- [Fragmento de texto]
Cuando un fruto seco puede ser mortal

El zamorano de once años Rodrigo Sánchez convive con una alergia extrema a los frutos secos, el melocotón y el kiwi

El zamorano de once años Rodrigo Sánchez, protagonista de la historia ICAL

ICAL

Aunque apenas tiene año y medio, Rodrigo ya apunta sus maneras de niño vivaz y avispado. Después de un amanecer lleno de emociones, el Día de Reyes Magos no puede ir mejor. Los menores juegan con sus regalos y los adultos disfrutan del ambiente festivo. De pronto, se oye un grito. Teresa, su madre, acude de inmediato y ve, con horror, cómo el labio superior de su hijo se hincha a ojos vista hasta casi llegar a cubrir su nariz.

No es el guión flojo de una película para la sobremesa del sábado, sino la historia real de una familia que averiguo hace una década de esa forma tan abrupta que su hijo era alérgico a los frutos secos después de que el mero hecho de tocar una chuchería le provocara un impresionante angioedema. “El labio superior era como una ampolla gigante. Cogí el envoltorio de lo que él había tocado y salimos corriendo hacia el hospital. Allí nos dijeron que fue una suerte que solo lo hubiera tocado porque, si no, habría sido necesario intubarlo. Ahí descubrimos que existía una cosa que se llama alergia a los alimentos”, explica la madre de Rodrigo, Teresa Miguel, delegada en Zamora de la Asociación Española de Personas con Alergia a Alimentos y Látex (Aepnaa).

“Le hicieron un test en el brazo y le salió una alergia severa a los frutos secos. La segunda prueba en sangre le salió también muy alta. Con un año y medio, no se suelen probar los frutos secos pero sí chucherías o cosas de chocolate que sí los contienen y así nos enteramos”, añade.

Lo cierto es que, a pesar de que unos dos millones de personas en España padecen algún tipo de alergia alimentaria, con especial incidencia en menores de catorce años, este tipo de reacciones adversas llevadas a sus últimas consecuencias siguen resultando muy desconocidas para la mayoría de la gente.

- [Entradas seleccionadas]

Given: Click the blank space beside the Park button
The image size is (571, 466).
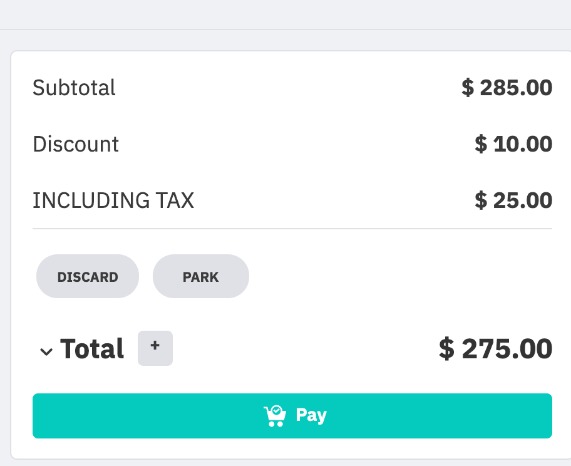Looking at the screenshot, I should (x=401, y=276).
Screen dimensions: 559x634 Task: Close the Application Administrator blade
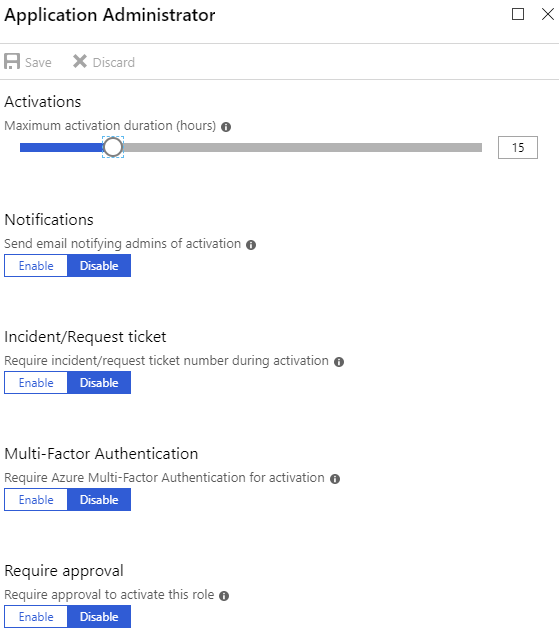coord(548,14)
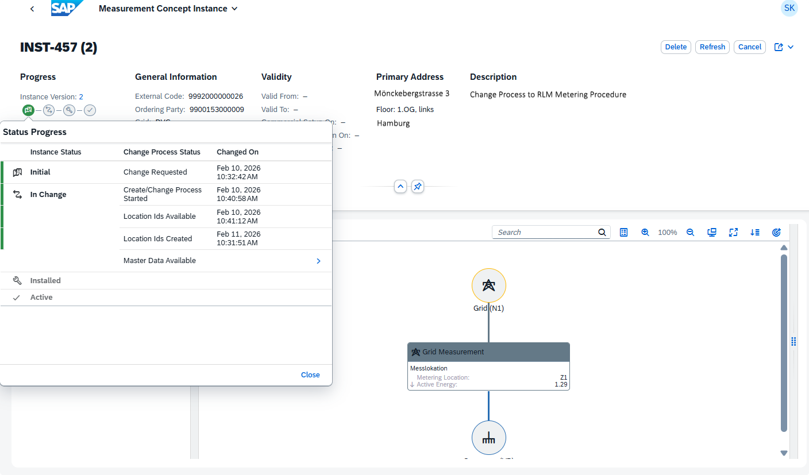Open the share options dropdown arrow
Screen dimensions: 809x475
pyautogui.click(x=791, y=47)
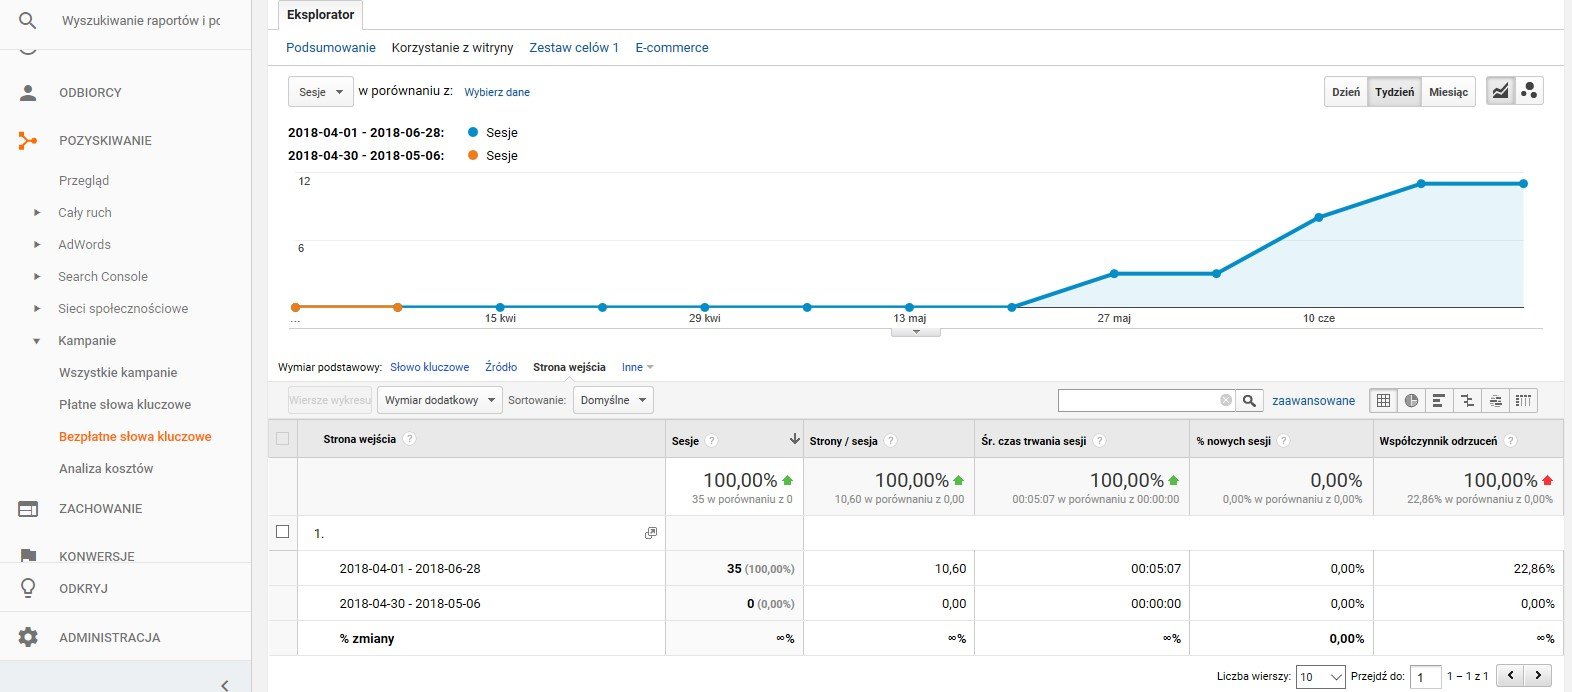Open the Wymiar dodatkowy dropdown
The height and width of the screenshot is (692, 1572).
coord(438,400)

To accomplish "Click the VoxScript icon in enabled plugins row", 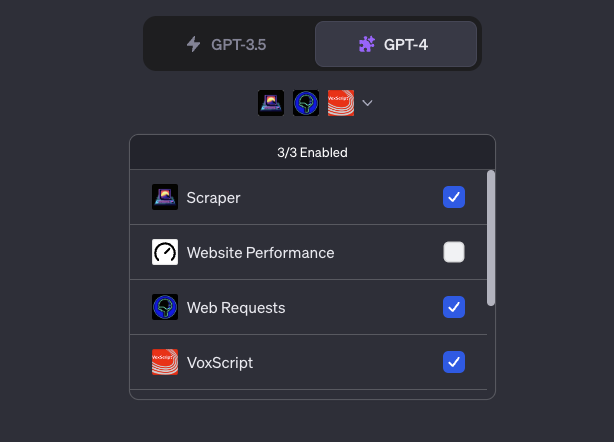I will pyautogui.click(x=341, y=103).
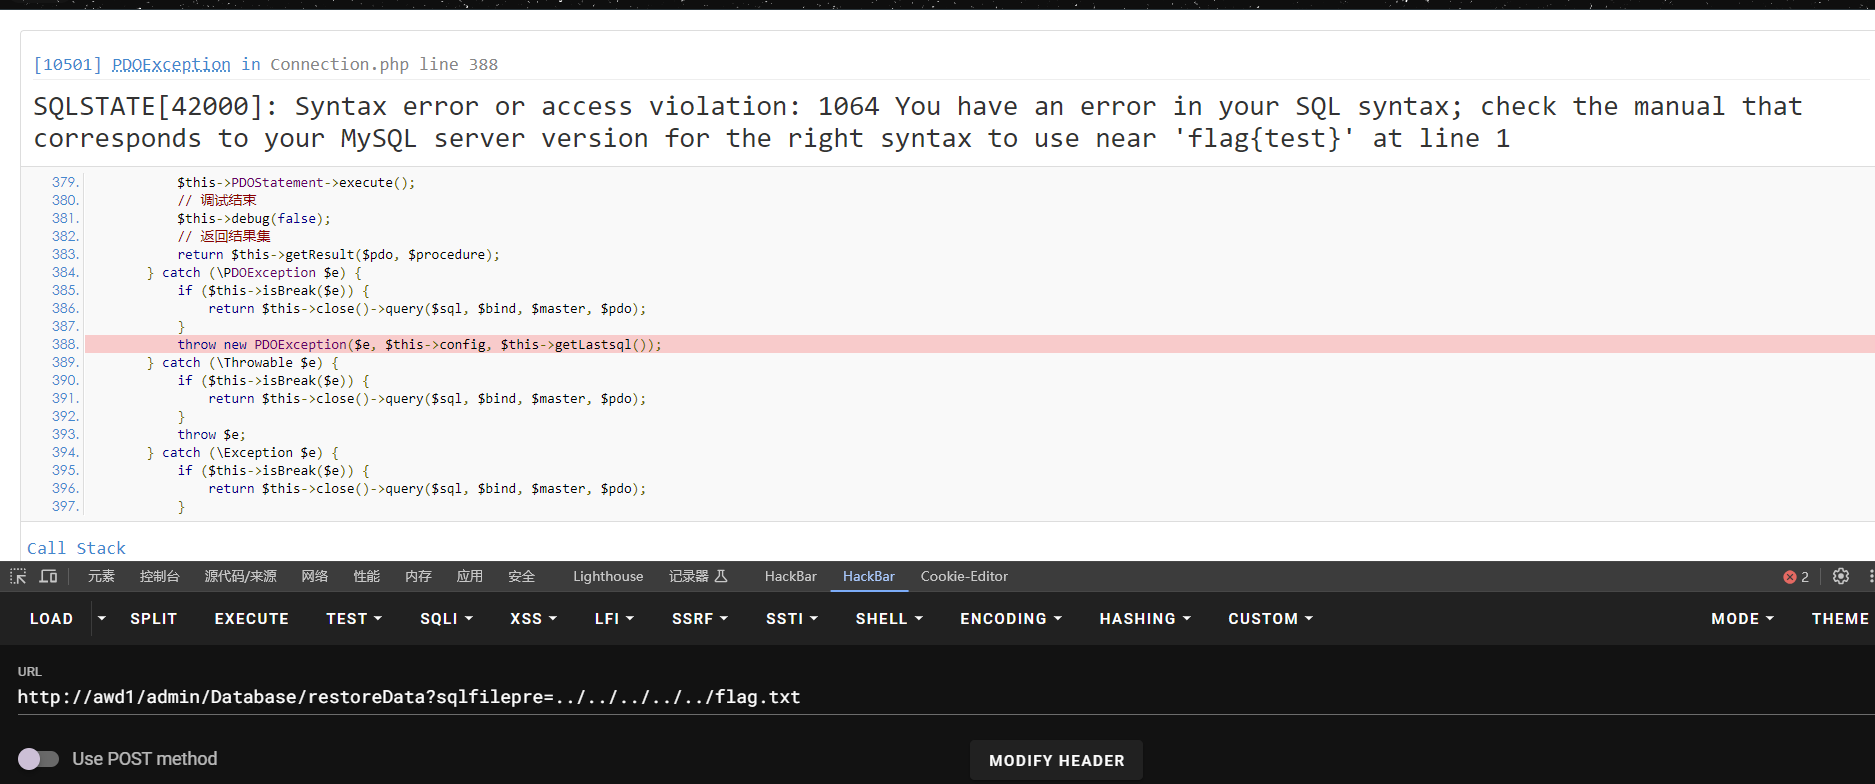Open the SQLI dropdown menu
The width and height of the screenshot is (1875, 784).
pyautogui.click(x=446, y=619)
...
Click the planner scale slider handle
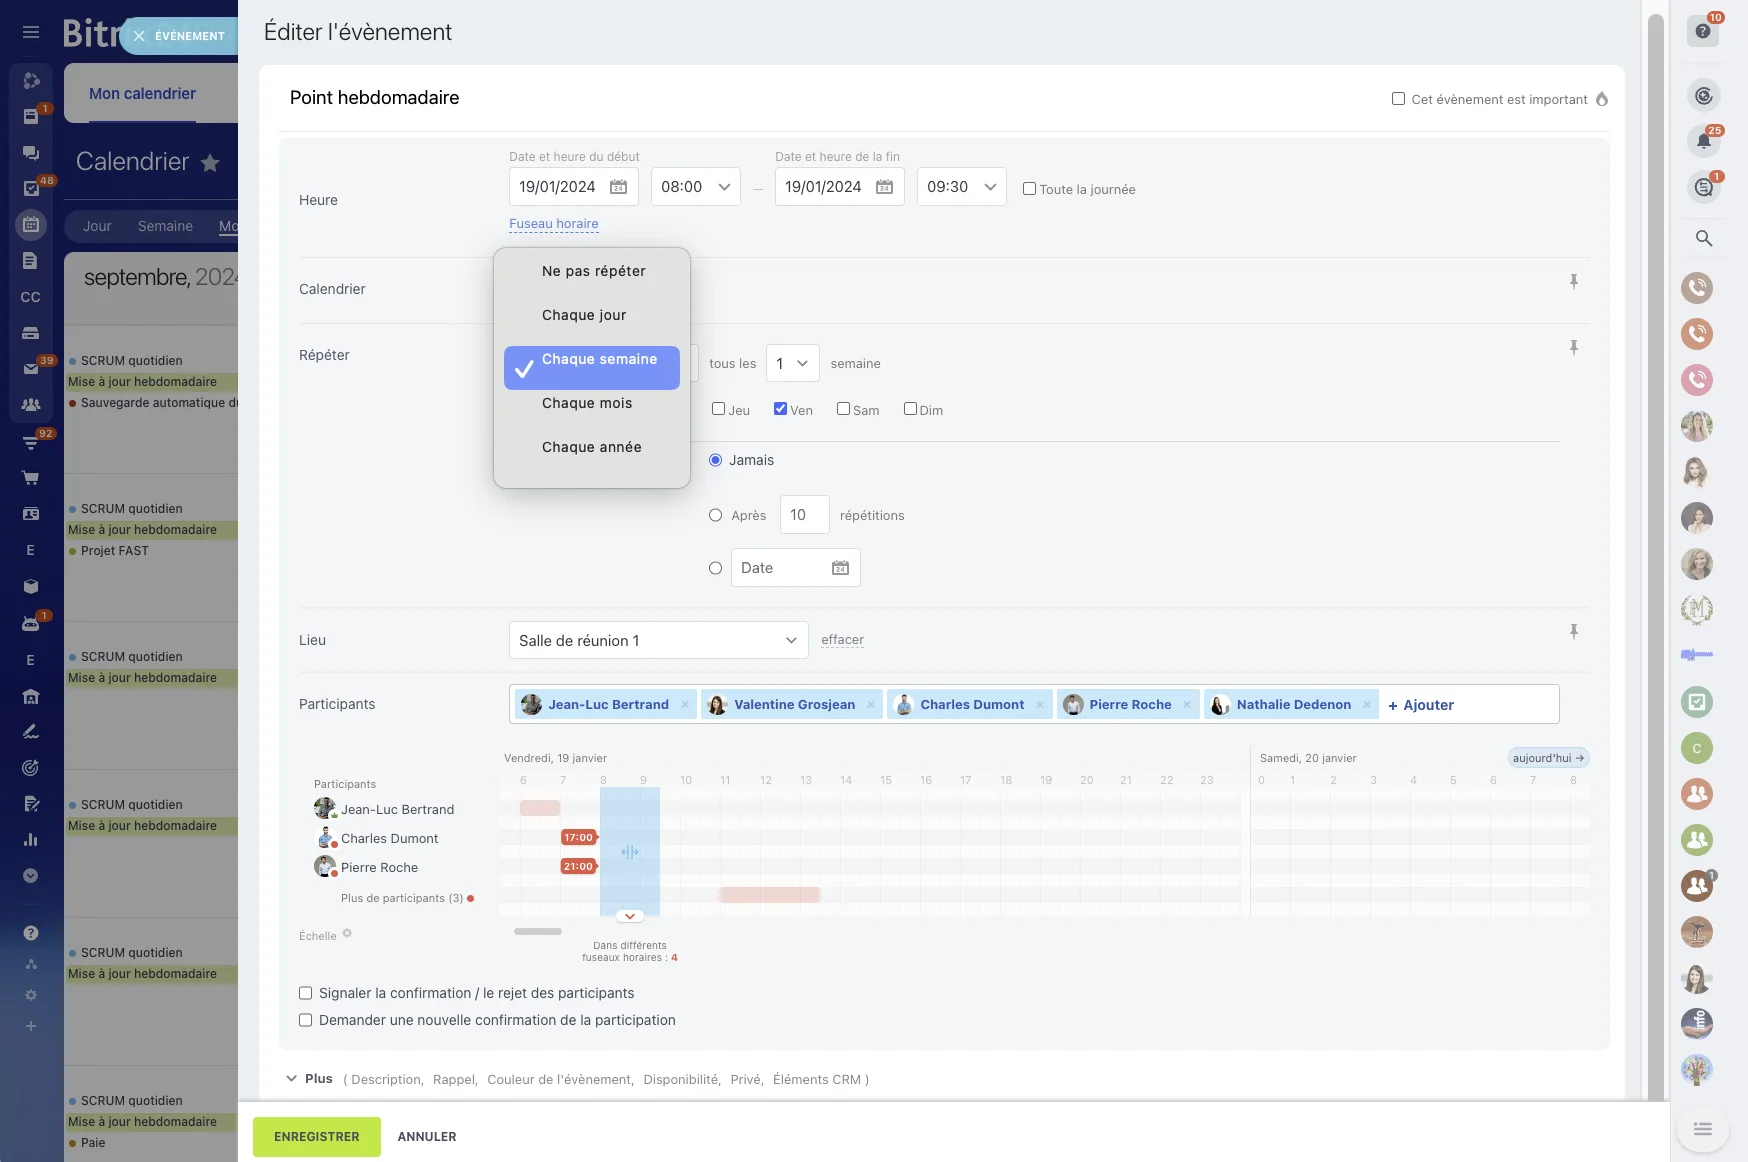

- [Qué hacer] Devuelve sin cambios el pasaje del texto sobre la alergia de Rodrigo que va desde "Cuando un fruto" hasta "cubrir su nariz.".

- [Ejercicio resuelto]
Cuando un fruto seco puede ser mortal

El zamorano de once años Rodrigo Sánchez convive con una alergia extrema a los frutos secos, el melocotón y el kiwi

El zamorano de once años Rodrigo Sánchez, protagonista de la historia ICAL

ICAL

Aunque apenas tiene año y medio, Rodrigo ya apunta sus maneras de niño vivaz y avispado. Después de un amanecer lleno de emociones, el Día de Reyes Magos no puede ir mejor. Los menores juegan con sus regalos y los adultos disfrutan del ambiente festivo. De pronto, se oye un grito. Teresa, su madre, acude de inmediato y ve, con horror, cómo el labio superior de su hijo se hincha a ojos vista hasta casi llegar a cubrir su nariz.